Kate was beautiful – tall, slim, gorgeously attired, with that rich, thick, glossy mane of delicately-highlighted brunette locks that have become her trademark. Her smile was beautiful and natural, and the way she spoke so elegant, but also self-aware and nervous. She was instantly likeable, and everything about her covetable. For me, and I suspect many others, that was the day that the cult of Kate began.
My own feelings about myself were in a steady decline. Although I had recently found love, the self-hatred only grew worse. I binge-ate to assuage my feelings, then felt extreme guilt. Kate become thinner and thinner as the wedding drew near, and I hated myself for not being like her. To me, she was perfect: everything a woman should be. The moment I saw her step foot out of the luxury car to enter Westminster Abbey, something in me died. She was the most beautiful bride, and I knew I would never look like that. It didn’t stop me from trying though.
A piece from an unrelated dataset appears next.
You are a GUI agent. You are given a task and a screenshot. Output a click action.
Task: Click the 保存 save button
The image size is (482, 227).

I remember spending hours in a makeup store, having the sales assistant apply products to my face in the style and the same colours that Kate wears. My heart dropped at the end when I looked in the mirror and still saw myself. I left the shop empty-handed, probably despised by that poor sales assistant. As the years went on, Kate became the perfect wife, perfect Princess, and then, the perfect mother, with her two beautiful, cherubic children. I stayed the same; unable to lose weight, unable to like myself, and unable to let go of an ideal.
I would look at the tiny circle of the Duchess’ waist, and imagine what it would feel like to be a woman like that. Someone who could wake up in the morning, put on an outfit, and not worry about lumps and bumps. I started to feel that the only way I could be truly happy was if I were that perfect, too. I tried dyeing my hair, getting hair extensions, dieting, buying similar clothes and shoes. My eyesight had started to fail but I railed against wearing glasses to the point of giving myself headaches, because Kate didn’t wear glasses. Which, in my twisted mind, meant pretty girls didn’t wear glasses. When I got married and started thinking about a family, I thought I must start right away. Kate was 31 and a half when she had her first child, and I was 30. To do it right, and be perfect, I must stick to the same timeline; never mind that I was not ready, nor wanting children yet.
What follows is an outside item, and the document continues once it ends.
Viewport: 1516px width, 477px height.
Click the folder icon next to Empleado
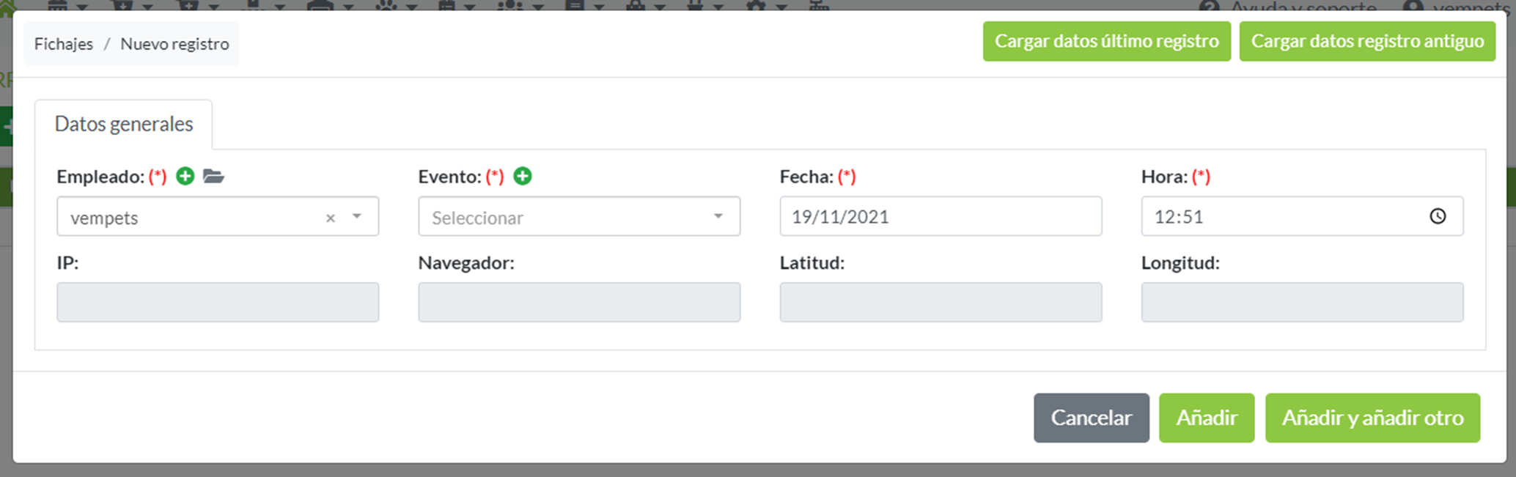tap(213, 177)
If all of this thinking and behaviour sounds obsessive, it’s because it is. I have mental health problems that cloud a lot of my thinking, and can make life pretty difficult. It’s something I’ve worked on for years and years, and the Kate fixation is only a symptom of the problem.
More recently, I’ve been looking at myself in the mirror. Really looking at myself. And I realised I’ll never look anything like her. I’m short, she’s tall. She’s slim, I’m plump (or whatever the correct term is). She has thick, curly hair; I have fine, straight hair. She’s an English Rose, and my background is Italian. We couldn’t be more different.
The most crucial difference, though, is that she’s a Princess, and I’m not. Kate has money, support, daily hair and makeup artists, and access to a wardrobe I could only dream of. I can admire her from afar, and still feel some inevitable envy. But I can’t hate myself for not fitting an ideal that’s hardly even real. I’m me. I still don’t like it, but I hope someday I will. Baby steps.